# Custom Tables of Descriptive Statistics in R

Here’s how we can quite easily and flexibly create tables of descriptive statistics in R. Of course, we can simply use `summary(variable_name)`, but this is not what you’d include in a manuscript — so not what you want when compiling a document in knitr/Rmarkdown.

First, we identify the variables we want to summarize. Often our database includes many more variables:

vars <- c("variable_1", "variable_2", "variable_3")

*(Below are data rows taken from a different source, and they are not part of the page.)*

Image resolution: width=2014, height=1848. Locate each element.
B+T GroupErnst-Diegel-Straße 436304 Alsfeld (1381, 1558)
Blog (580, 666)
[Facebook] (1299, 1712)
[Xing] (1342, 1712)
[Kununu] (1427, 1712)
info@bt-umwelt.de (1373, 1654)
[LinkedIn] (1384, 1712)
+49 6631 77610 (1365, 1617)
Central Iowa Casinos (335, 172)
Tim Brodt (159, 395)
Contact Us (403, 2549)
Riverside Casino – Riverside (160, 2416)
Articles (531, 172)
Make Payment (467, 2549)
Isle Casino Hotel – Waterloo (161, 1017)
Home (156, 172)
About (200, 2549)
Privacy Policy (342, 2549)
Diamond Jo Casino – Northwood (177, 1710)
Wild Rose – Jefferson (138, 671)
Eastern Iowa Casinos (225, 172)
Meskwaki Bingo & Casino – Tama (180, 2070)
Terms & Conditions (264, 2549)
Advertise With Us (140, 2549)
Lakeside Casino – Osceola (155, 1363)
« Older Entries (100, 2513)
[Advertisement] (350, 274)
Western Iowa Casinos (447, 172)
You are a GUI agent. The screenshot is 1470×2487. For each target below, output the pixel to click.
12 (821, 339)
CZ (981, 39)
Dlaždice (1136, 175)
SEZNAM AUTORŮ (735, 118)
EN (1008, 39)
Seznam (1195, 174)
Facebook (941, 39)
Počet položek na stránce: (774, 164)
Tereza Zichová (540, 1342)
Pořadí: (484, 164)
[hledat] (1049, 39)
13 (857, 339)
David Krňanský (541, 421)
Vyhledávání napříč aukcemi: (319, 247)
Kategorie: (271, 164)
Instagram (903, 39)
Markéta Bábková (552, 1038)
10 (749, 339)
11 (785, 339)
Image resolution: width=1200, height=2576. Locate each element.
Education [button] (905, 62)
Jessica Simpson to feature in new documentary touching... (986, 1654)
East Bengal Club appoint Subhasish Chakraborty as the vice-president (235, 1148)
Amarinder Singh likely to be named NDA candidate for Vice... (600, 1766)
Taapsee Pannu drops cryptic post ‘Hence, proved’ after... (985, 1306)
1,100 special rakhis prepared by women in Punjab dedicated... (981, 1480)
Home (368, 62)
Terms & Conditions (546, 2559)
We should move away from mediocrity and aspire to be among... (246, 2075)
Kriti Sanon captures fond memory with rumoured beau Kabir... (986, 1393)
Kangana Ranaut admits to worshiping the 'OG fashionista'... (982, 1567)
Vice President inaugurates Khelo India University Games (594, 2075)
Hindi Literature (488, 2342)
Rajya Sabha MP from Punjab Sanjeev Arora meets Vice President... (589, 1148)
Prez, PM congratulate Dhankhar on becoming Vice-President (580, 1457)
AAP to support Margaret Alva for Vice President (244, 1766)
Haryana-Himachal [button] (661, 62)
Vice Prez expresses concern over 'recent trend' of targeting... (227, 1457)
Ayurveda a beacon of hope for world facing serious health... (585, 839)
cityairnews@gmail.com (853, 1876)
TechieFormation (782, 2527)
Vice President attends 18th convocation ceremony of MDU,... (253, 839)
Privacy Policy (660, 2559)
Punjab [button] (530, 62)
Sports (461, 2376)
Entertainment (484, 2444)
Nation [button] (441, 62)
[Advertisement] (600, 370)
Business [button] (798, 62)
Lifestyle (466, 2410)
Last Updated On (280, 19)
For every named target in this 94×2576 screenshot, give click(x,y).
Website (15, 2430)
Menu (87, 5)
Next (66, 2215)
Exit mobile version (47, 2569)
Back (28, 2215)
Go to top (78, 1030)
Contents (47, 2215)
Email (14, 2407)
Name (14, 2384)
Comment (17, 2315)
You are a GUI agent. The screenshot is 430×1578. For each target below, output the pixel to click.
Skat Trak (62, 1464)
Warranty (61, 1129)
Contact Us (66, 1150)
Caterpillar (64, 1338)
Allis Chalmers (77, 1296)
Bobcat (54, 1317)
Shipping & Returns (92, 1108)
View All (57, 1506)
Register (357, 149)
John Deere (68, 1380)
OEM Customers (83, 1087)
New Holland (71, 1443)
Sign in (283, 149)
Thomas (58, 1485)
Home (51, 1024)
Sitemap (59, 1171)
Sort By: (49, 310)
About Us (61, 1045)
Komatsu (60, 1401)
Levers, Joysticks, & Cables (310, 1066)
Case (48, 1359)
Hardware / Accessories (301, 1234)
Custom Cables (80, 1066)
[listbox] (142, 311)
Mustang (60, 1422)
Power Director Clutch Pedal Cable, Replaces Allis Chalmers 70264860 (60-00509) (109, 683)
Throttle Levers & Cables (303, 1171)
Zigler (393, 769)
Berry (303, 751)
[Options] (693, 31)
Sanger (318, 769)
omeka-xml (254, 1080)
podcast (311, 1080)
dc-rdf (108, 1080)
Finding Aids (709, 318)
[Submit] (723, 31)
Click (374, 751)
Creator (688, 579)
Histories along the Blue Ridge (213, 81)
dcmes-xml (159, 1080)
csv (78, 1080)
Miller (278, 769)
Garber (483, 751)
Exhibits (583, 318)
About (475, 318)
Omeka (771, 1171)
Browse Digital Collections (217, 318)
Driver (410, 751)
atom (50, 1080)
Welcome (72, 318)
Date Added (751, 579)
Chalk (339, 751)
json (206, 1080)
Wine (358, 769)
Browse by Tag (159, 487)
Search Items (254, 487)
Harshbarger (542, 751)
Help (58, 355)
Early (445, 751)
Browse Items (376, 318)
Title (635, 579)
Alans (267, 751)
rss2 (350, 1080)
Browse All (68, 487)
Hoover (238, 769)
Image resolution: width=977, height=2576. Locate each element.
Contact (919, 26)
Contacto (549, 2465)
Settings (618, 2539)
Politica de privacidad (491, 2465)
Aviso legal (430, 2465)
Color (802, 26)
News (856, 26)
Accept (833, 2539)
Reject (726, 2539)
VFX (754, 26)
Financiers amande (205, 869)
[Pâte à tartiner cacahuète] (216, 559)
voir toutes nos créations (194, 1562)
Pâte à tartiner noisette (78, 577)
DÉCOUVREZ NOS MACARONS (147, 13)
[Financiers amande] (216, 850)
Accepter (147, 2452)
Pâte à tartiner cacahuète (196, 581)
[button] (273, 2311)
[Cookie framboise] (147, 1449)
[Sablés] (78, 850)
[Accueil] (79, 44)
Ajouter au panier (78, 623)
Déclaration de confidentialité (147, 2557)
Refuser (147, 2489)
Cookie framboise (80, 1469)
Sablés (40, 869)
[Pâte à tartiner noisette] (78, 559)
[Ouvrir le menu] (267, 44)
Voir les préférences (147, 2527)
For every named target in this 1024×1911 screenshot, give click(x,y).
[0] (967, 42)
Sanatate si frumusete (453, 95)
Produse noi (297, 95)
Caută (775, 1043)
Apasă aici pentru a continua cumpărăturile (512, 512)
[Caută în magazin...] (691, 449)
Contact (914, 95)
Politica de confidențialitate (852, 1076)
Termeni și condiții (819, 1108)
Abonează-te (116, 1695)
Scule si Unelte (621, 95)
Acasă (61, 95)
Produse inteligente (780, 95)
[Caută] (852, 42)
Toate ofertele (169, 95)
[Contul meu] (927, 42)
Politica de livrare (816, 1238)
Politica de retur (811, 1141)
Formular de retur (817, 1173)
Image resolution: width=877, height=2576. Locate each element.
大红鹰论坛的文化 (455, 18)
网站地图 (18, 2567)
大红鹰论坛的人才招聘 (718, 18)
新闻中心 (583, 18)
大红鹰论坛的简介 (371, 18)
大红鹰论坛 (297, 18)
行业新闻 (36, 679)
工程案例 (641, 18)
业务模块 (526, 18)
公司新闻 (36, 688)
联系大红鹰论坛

Note that these are the variable names in quotes. Second, we use `lapply()` to calculate whatever summary statistic we want. This is where flexibility kicks in: have you ever tried to include an interpolated median in such a table, just as easy as the mean in R. Here’s an example with the mean, minimum, maximum, and median:

`v_mean <- lapply(dataset[vars], mean, na.rm=TRUE)`
`v_min <- lapply(dataset[vars], min, na.rm=TRUE)`
`v_max <- lapply(dataset[vars], max, na.rm=TRUE)`
`v_med <- lapply(dataset[vars], median, na.rm=TRUE)`

Too many digits? We can use `round()` to get rid of them. There’s actually an argument ‘digits’ in the `kable()` command we’ll use in a minute that in principle allows rounding at the very end, but unfortunately it often fails on me. Rounding:

`v_mean <- round(as.numeric(v_mean), 2)`

Now we only need to bring the different summary statistics together:

`v_tab <- cbind(mean=v_mean, min=v_min, max=v_max, median=v_med)`

`rownames(v_tab) <- c("Variable 1", "A description of variable 2", "Variable 3")`
and we use `kable()` to generate a decent table:
`kable(v_tab)`